The issue of who should be in charge of health is one that has been debated for a long time. My take on this is that the states don't really have enough money to reform the health care system.

...I can definitely empathize with with the difficulties in trying to work with them on behalf of your patients. While I understand that they, just like us, need to make some sort of profit in order to have a fully functioning business, it's impossible not to get the impression that they expect every patient to provide a positive return on investment. But by it's nature, insurance wasn't designed to work that way. I have had some positive experiences too once you get to know the appropriate people to work with, but it's just tiring and you feel like it's always an uphill battle to get the appropriate coverage for treatment that is truly necessary. Andrew G. <a href='http://www.stdtestingservices.com/std-testing-centers/andrew-gibson/'>About Me</a> <a href='http://www.stdtestingservices.com/'>STD Testing</a>

Yes now a day every one should have the health insurace, if we dont have insurace the in emergency there will be a lot of problem,so if we have health insurance the we can protect ourselfs, soo i sugest every one to have health insurance, Thank you.

Please do not let insurance companies reclassify IT expenditures that are Electronic Record Management stimulus payments. These are taxpayer funded and not a normal part of insurance business. If they are reclassified, insurance customers will have provided two forms of corporate welfare instead of one.

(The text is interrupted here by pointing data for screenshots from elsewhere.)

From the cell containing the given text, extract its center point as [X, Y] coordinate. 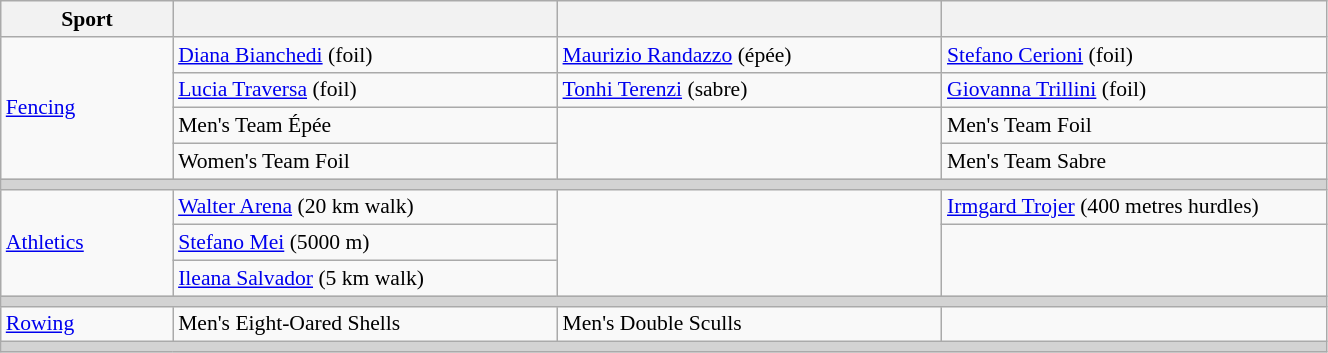
Walter Arena (20 km walk) [365, 207]
Giovanna Trillini (foil) [1134, 90]
Lucia Traversa (foil) [365, 90]
Maurizio Randazzo (épée) [750, 55]
Sport [87, 19]
Men's Eight-Oared Shells [365, 324]
Tonhi Terenzi (sabre) [750, 90]
Men's Double Sculls [750, 324]
Ileana Salvador (5 km walk) [365, 279]
Men's Team Sabre [1134, 162]
Athletics [87, 242]
Fencing [87, 108]
Irmgard Trojer (400 metres hurdles) [1134, 207]
Men's Team Épée [365, 126]
Women's Team Foil [365, 162]
Diana Bianchedi (foil) [365, 55]
Men's Team Foil [1134, 126]
Stefano Mei (5000 m) [365, 243]
Stefano Cerioni (foil) [1134, 55]
Rowing [87, 324]
Identify which cell holds the provided text, then report its (X, Y) central coordinate. 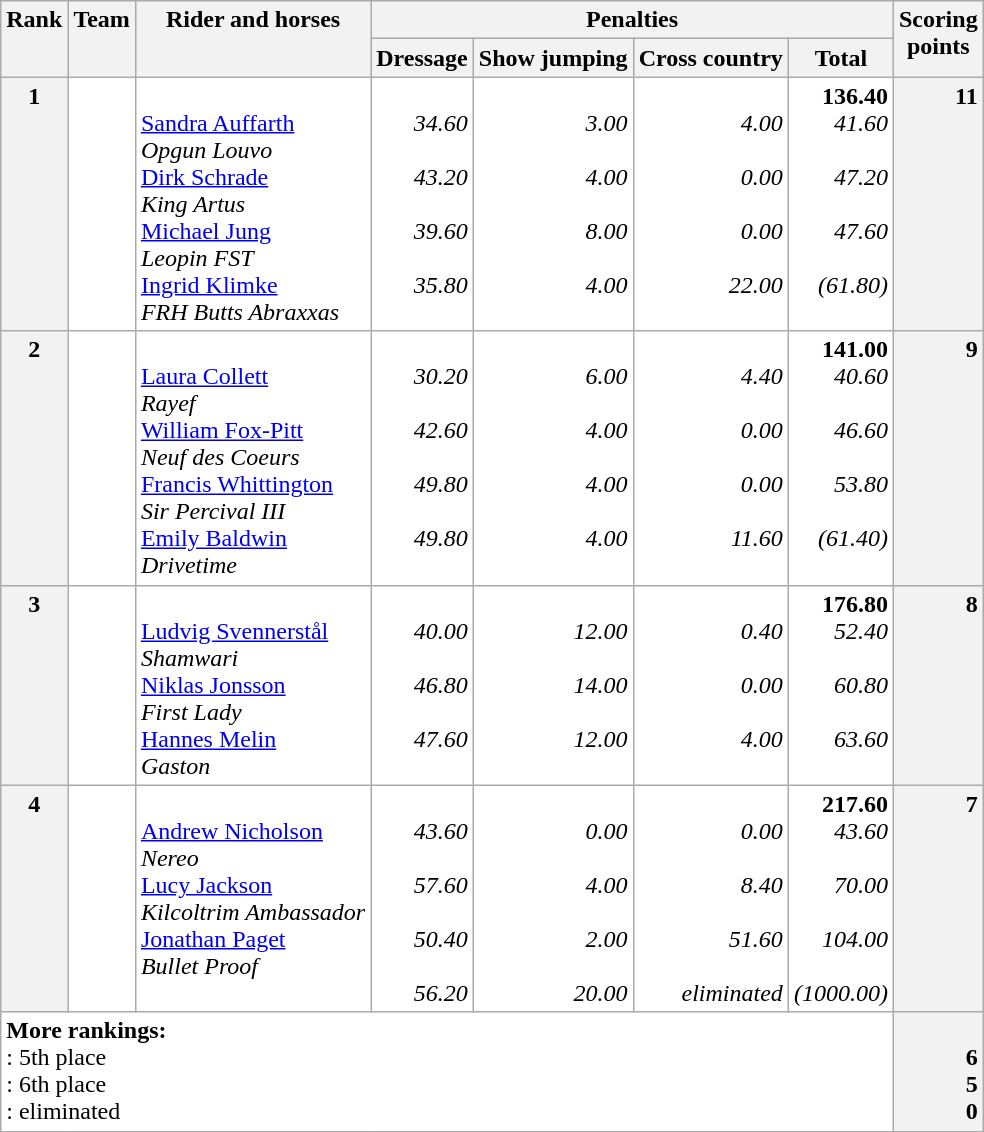
8 (938, 685)
12.0014.0012.00 (553, 685)
34.6043.2039.6035.80 (422, 204)
Show jumping (553, 58)
Laura CollettRayefWilliam Fox-PittNeuf des CoeursFrancis WhittingtonSir Percival IIIEmily BaldwinDrivetime (252, 458)
4 (34, 898)
Rider and horses (252, 39)
Cross country (710, 58)
2 (34, 458)
Dressage (422, 58)
141.00 40.6046.6053.80(61.40) (840, 458)
11 (938, 204)
Team (102, 39)
136.40 41.6047.2047.60(61.80) (840, 204)
7 (938, 898)
More rankings: : 5th place : 6th place : eliminated (448, 1072)
0.004.002.0020.00 (553, 898)
176.80 52.4060.8063.60 (840, 685)
4.000.000.0022.00 (710, 204)
4.400.000.0011.60 (710, 458)
1 (34, 204)
3 (34, 685)
Andrew NicholsonNereoLucy JacksonKilcoltrim AmbassadorJonathan PagetBullet Proof (252, 898)
Total (840, 58)
6 5 0 (938, 1072)
0.400.004.00 (710, 685)
Ludvig SvennerstålShamwariNiklas JonssonFirst LadyHannes MelinGaston (252, 685)
0.008.4051.60eliminated (710, 898)
Sandra AuffarthOpgun LouvoDirk SchradeKing ArtusMichael JungLeopin FSTIngrid KlimkeFRH Butts Abraxxas (252, 204)
6.004.004.004.00 (553, 458)
3.004.008.004.00 (553, 204)
Rank (34, 39)
9 (938, 458)
30.2042.6049.8049.80 (422, 458)
43.6057.6050.4056.20 (422, 898)
40.0046.8047.60 (422, 685)
217.60 43.6070.00104.00(1000.00) (840, 898)
Scoring points (938, 39)
Penalties (632, 20)
For the text-containing cell, return its midpoint in (X, Y) coordinate format. 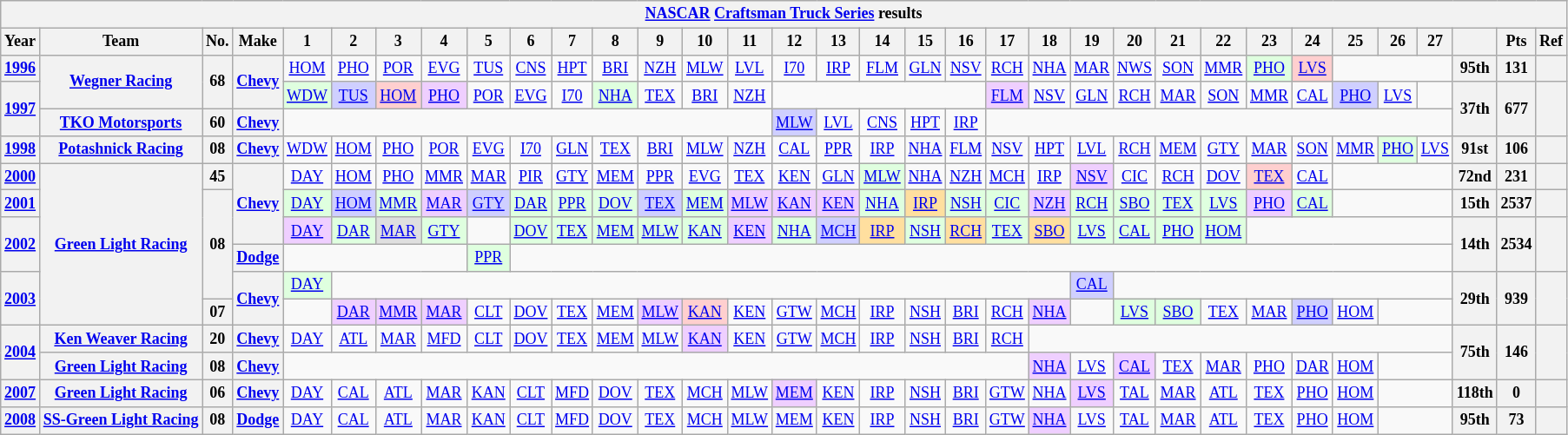
146 (1517, 353)
68 (217, 82)
06 (217, 393)
NWS (1135, 68)
7 (572, 42)
2007 (21, 393)
1997 (21, 109)
Potashnick Racing (120, 149)
2004 (21, 353)
5 (488, 42)
3 (398, 42)
91st (1475, 149)
17 (1008, 42)
No. (217, 42)
11 (749, 42)
677 (1517, 109)
72nd (1475, 177)
26 (1399, 42)
PIR (531, 177)
2003 (21, 298)
24 (1312, 42)
19 (1092, 42)
TKO Motorsports (120, 122)
2534 (1517, 244)
1996 (21, 68)
0 (1517, 393)
45 (217, 177)
2008 (21, 420)
73 (1517, 420)
SS-Green Light Racing (120, 420)
106 (1517, 149)
1 (308, 42)
15th (1475, 203)
1998 (21, 149)
Make (258, 42)
75th (1475, 353)
10 (705, 42)
2000 (21, 177)
14 (883, 42)
12 (794, 42)
21 (1178, 42)
118th (1475, 393)
2 (353, 42)
29th (1475, 298)
22 (1223, 42)
Team (120, 42)
NASCAR Craftsman Truck Series results (784, 14)
14th (1475, 244)
13 (838, 42)
6 (531, 42)
Ref (1551, 42)
07 (217, 313)
939 (1517, 298)
4 (445, 42)
131 (1517, 68)
16 (966, 42)
9 (660, 42)
37th (1475, 109)
15 (925, 42)
Wegner Racing (120, 82)
2537 (1517, 203)
60 (217, 122)
18 (1049, 42)
23 (1270, 42)
Pts (1517, 42)
27 (1435, 42)
2002 (21, 244)
Ken Weaver Racing (120, 339)
2001 (21, 203)
231 (1517, 177)
Year (21, 42)
8 (615, 42)
25 (1355, 42)
Capture the cell that displays the provided text and extract its (X, Y) central coordinate. 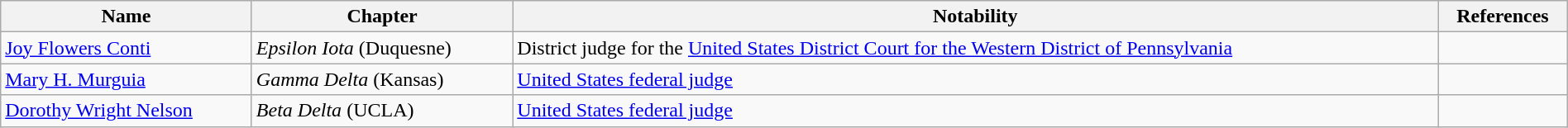
Gamma Delta (Kansas) (382, 79)
Notability (976, 17)
Chapter (382, 17)
References (1503, 17)
District judge for the United States District Court for the Western District of Pennsylvania (976, 48)
Beta Delta (UCLA) (382, 111)
Epsilon Iota (Duquesne) (382, 48)
Name (127, 17)
Dorothy Wright Nelson (127, 111)
Mary H. Murguia (127, 79)
Joy Flowers Conti (127, 48)
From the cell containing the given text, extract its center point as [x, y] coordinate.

There is great controversy over these stimulus packages as it is because they are mostly being spent on non free software that will be inadequate for the task and very expensive. If the government does not mandate the use of free software for these systems, it will be another giant piece of welfare for another set of the countries richest companies. As long as the government is handing out taxpayer money, they should make sure taxpayer interests are served by making electronic records truly transferable instead of mired in vendor specific, even patented methods and formats.

Health insurers may need all of the help they can get. In 2014, I expect losses to mount, unless the mandate is increased.

Yes, everyone needs insurance. But most of the times we ignore it and realize the importance of insurance while facing trouble.